ステップオーバー・ステップイン・ステップアウト の3つの機能をうまく使い分けることで、処理を進めながらデバッグを行います。

変数の確認

ブレークさせた状態で変数を確認したいという場面があると思います。変数を確認する方法には以下の方法があります。

  • 代入された変数は、右側に値が表示されるため、それを確認
  • 変数にカーソルを当てる
  • Scopeパネルを開く
  • Watchパネルに変数名を入力する
  • Consoleタブで変数名を入力する

この中から、3つ目と4つ目の "Scopeパネルを開く" と "Watchパネルに変数名を入力する" を解説します。

Scopeパネルを開く

DevTools のSourcesタブの右側にいくつかパネルがあります。その中の1つにScopeという名前のパネルがあります。Scopeパネルは、処理が止まっている箇所での変数の値を確認することができます。

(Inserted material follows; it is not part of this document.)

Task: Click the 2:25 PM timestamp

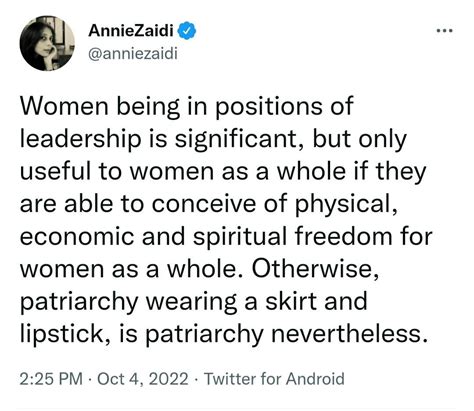Action: (51, 379)
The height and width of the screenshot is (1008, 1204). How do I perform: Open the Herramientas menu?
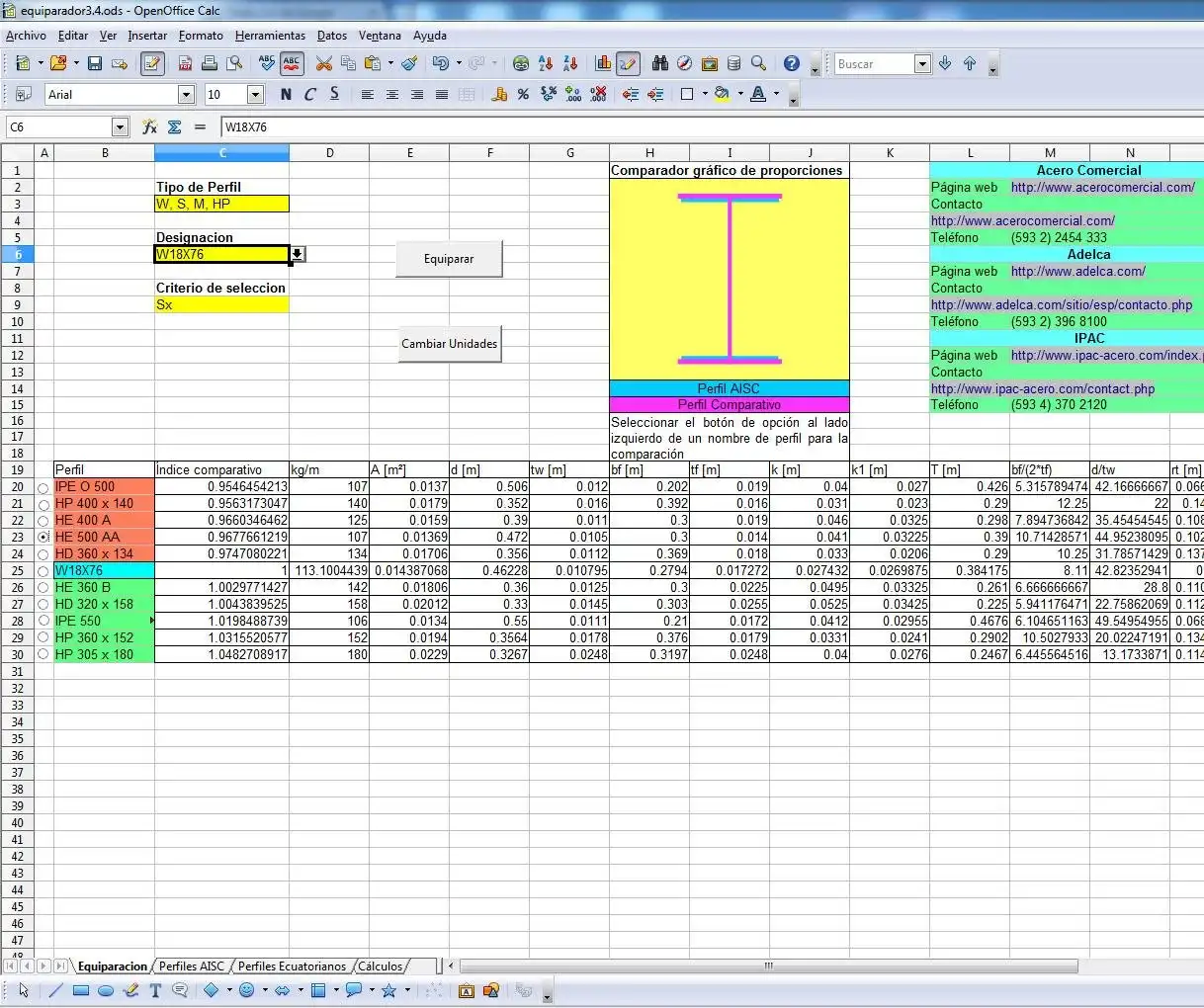(270, 36)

arravg_sum の値が確認できていますよね。Scopeパネルでは、現在の行で参照できる変数がすべて確認できます。

また、現在9行目のプログラムは実行されていない(ブレークポイントは指定した行は実行されない)ため、 _sumundefined となっています。ステップオーバーで次の行に処理をすすめると、配列の数値の合計である 15_sum に代入されます。

また、Scopeパネルでは、変数の状態を変更することもできます。試しに配列の値を 1100 に変更してみたいと思います。

配列の値を書き換える

この状態で、ステップオーバーすると、 _sum の値が 114 になります。

変更した値が計算結果に反映された

このように、実際のコードに手を加えることなく、変数の値を変えながらデバッグすることができます。その結果、効率的にデバッグをすることができるようになります。

Watchパネルに変数名を入力する

Scopeパネルは、任意の変数を記述することで、その変数の現在の状態を確認できます。例えば、 avg を指定した例が下記になります。

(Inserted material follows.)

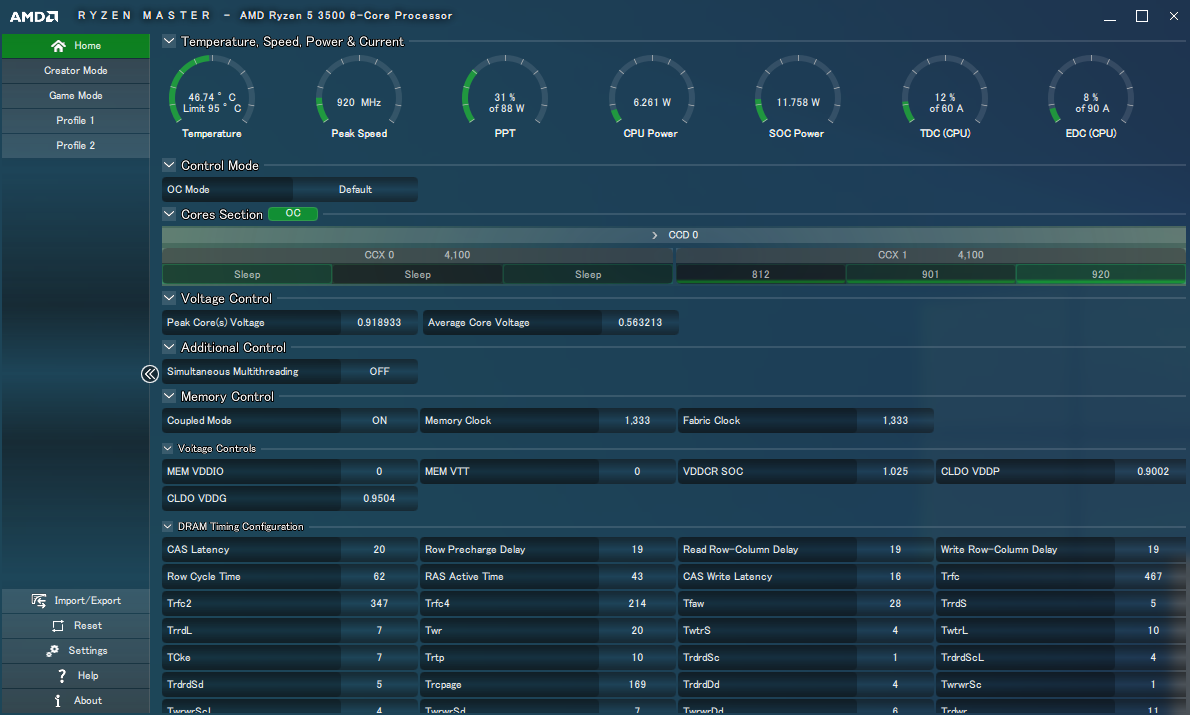Select the core running at 920 MHz

point(1100,274)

最初は何も入っていないため、 undefined ですが、2回ほどステップオーバーをクリックすると、↓のように計算結果が代入されます。

他にも、 localStorage に入れているデータを取得し、表示させることもできます。Scopeタブで変数を確認することもできますが、大規模なコードになると、変数やオブジェクトの数が多くなるため、一つの変数の値を追うのが困難になります。そんな時、この機能を使用することでより厳格に変数を管理することができます。

Call Stack

Call Stack というパネルでは、どういう関数を経由して現在の行が呼ばれているかが確認できます。こういった、どういう関数を経由して現在の行が呼ばれているかを関数のコールスタックと呼びます。

Call Stackパネルでは、1番上に現在実行されている関数が表示されています。現在は average 関数が表示されています。例として、ステップインを行い、 sum 関数に入ってみます。

Call Stackパネルに、 sum 関数が追加されました。さらにステップインを行うと、 reduce メソッドを指定している無名関数に入ります。コールスタックでは無名関数は anonymous と表示されます。

このように、関数を実行するたびにスタックとして積まれていきます。また、Call Stackパネルの関数名のところをクリックすると、該当の関数にジャンプできます。今回は単純な例ですが、コードが複雑になってくると、処理の順番はデバッグする上で重要な手がかりになることもあります。

まとめ

今回は、ブレークポイントを使用したデバッグについてまとめました。Sourcesタブを活用すれば、JavaScriptのデバッグを非常に楽にすることができます。コーディング力に目を奪われて軽視しがちですが、エンジニアにとってデバッグは非常に大切な能力の1つになります。ぜひ使えるようになっていただけたら幸いです。